City Council Votes in Support of All-Inclusive Playground at Butler Children’s Park
With the future of the Butler Children’s Park in the balance, the West Plains City Council threw its support behind a proposal from the City of West Plains Monday night to construct an “all-inclusive” playground at the site, making it one of only a handful of playgrounds in the Missouri-Arkansas region that will provide play experience for children of all abilities.
The proposal was accepted by a vote of 4-1.
As part of the proposal, the Parkside House that currently sits on the property would be removed to make room for new all-inclusive playground equipment, a water “splash” pad, 37 new parking spots, new fall protection surfacing, a new grilling/picnic area, and approximately one third of a mile of new walking trails. The all-inclusive playground is designed to move beyond basic compliance with the Americans With Disabilities (ADA) Act and provide an enriching and accessible play experience for all children.
The City proposes to pursue a Land Water Conservation Fund grant to pay for 45 percent of the project, with the City using its labor/equipment for about 30 percent of the “match.” The only cash needed for the park (approximately $240,000) will be applied from Capital Improvement and Transportation Tax dollars, with the Capital Improvement Tax having available funds due to cost savings on the Porter Wagoner sidewalk project. That sidewalk was built primarily from grant funds.
“All Inclusive” Playground
According to the Missouri Department of Elementary and Secondary Education, 4,053 students with disabilities in the region received special education services in March, 2016, with a low range of 116 in Shannon County and a high of 1,248 in Howell County. Parks Director Mike Davis said the construction of an all-inclusive playground will provide those children, and their families, with enriching play opportunities that are currently non-existent in the area.
This would also satisfy one of the three pillars of the National Recreation and Park Association: Ensuring all people have access to the benefits of local parks and recreation.
As proposed, the project involves three “phases”, with the first phase including the removal of the Parkside House, construction of a small water splash pad, and rehabilitation of the existing fence around the park. The second phase would include construction of new walking trails, and the installation of all-inclusive playground equipment and accompanying ADA-compliant fall protection surfacing. The third phase includes construction of 37 new parking spaces around the park, new fall protection surfacing to replace the existing pea gravel, equipment for an outdoor “workout” zone at the park, and a new picnic/grilling area.
The Future of the House
At issue for the City of West Plains has always been the costs associated to rehab the existing house, with estimates four years ago ranging between $600,000-$800,000. That cost, its age, and the lack of a practical use for 4,000 square feet that can only be used for the benefit of the children per the conditions of the existing LWCF grant, complicated matters for the City moving forward. The House previously had served as the Parks and Recreation Office until 2014, when the Parks Office was relocated to the existing Winter Sports Complex off Howell Avenue.

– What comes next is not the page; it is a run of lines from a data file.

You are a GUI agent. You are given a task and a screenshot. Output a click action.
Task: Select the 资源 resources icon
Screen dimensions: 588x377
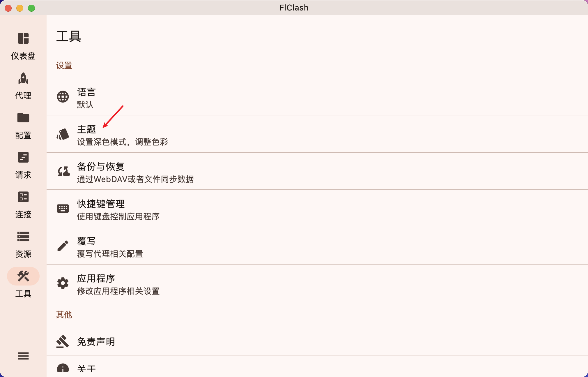23,237
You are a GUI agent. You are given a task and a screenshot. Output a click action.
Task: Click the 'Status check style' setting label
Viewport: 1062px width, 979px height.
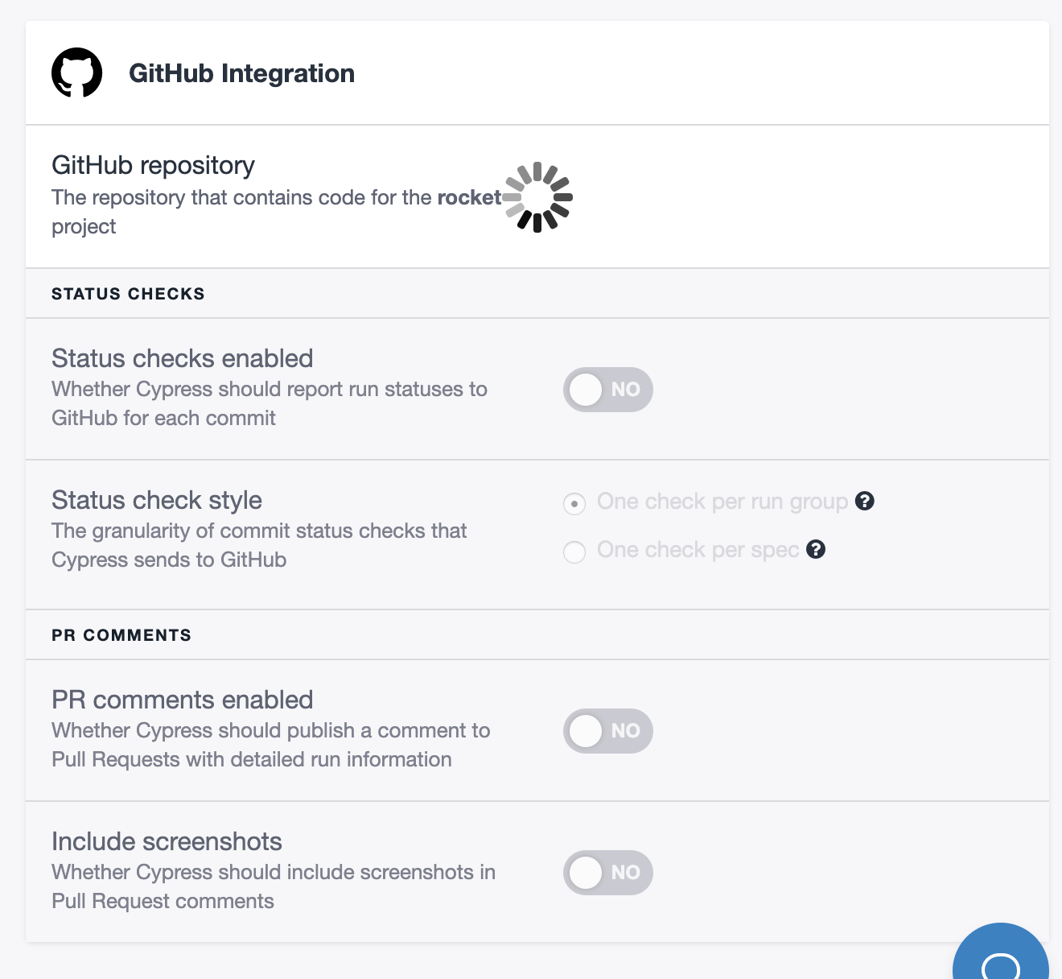[x=156, y=500]
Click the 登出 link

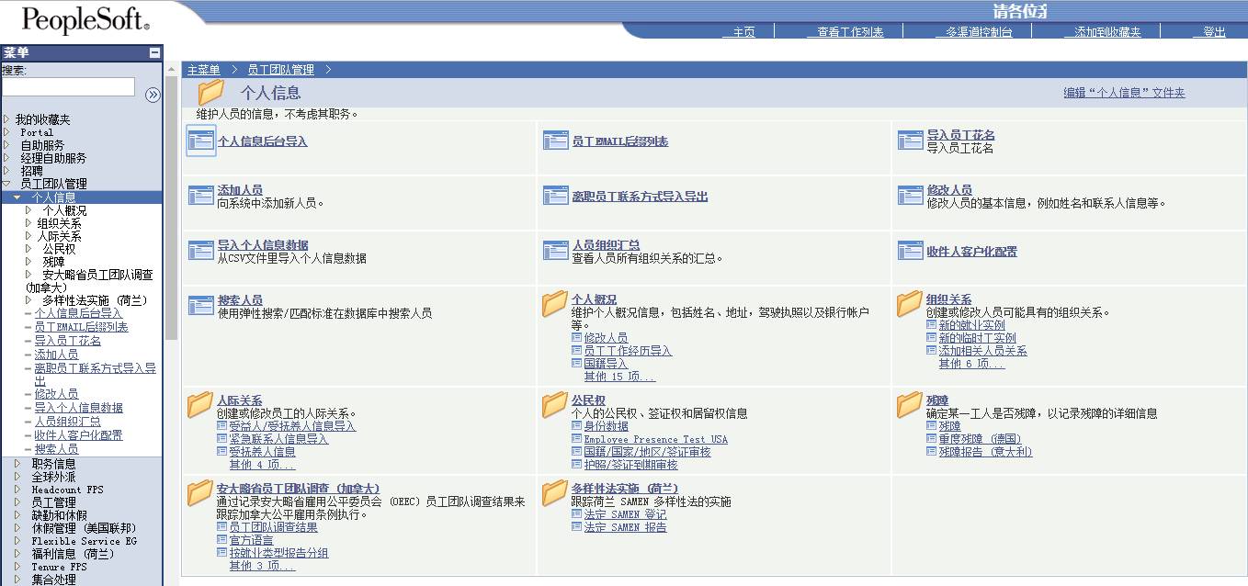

The House was then leased by the City to the Friends of the Parkside House from 2014 until June, 2018, with that group unsuccessful in raising the funds necessary to rehab the House. During those four years, the building has sat vacant and boarded up, prompting the City Council to decline a lease renewal with the group this Summer because of inactivity and concerns about sustainability. Safety officials deemed the House a potential hazard, particularly because of its location in the heart of an active children’s park.
Because of the sentimental nature of the House to many longtime residents, the City has proposed to sell the existing House to the Friends of the Parkside House for $1, who will then be responsible for moving the House to another location of their choosing. Those moving costs, however, will be paid by the Friends of the Parkside House, with a deadline established for the move. If that deadline is not met, the House would revert back to the City for its removal.
With Monday night’s City Council decision, City of West Plains crews will begin planning accordingly for the project, said City Administrator Tom Stehn. This includes filing the appropriate paperwork necessary for the LWCF grant and establishing timelines for each phase of the project. Stehn admitted that although the Parkside House has been a longtime fixture in West Plains, removing it is a “necessity” in order to maximize the park’s potential and enjoyment for all ages.
“An all-inclusive playground would give children of all abilities, including children with developmental and physical needs, a play space they and their families can enjoy,” said Stehn. “Playgrounds and parks should be meant for all people to enjoy, and this park will be designed so that everybody in West Plains can enjoy it.”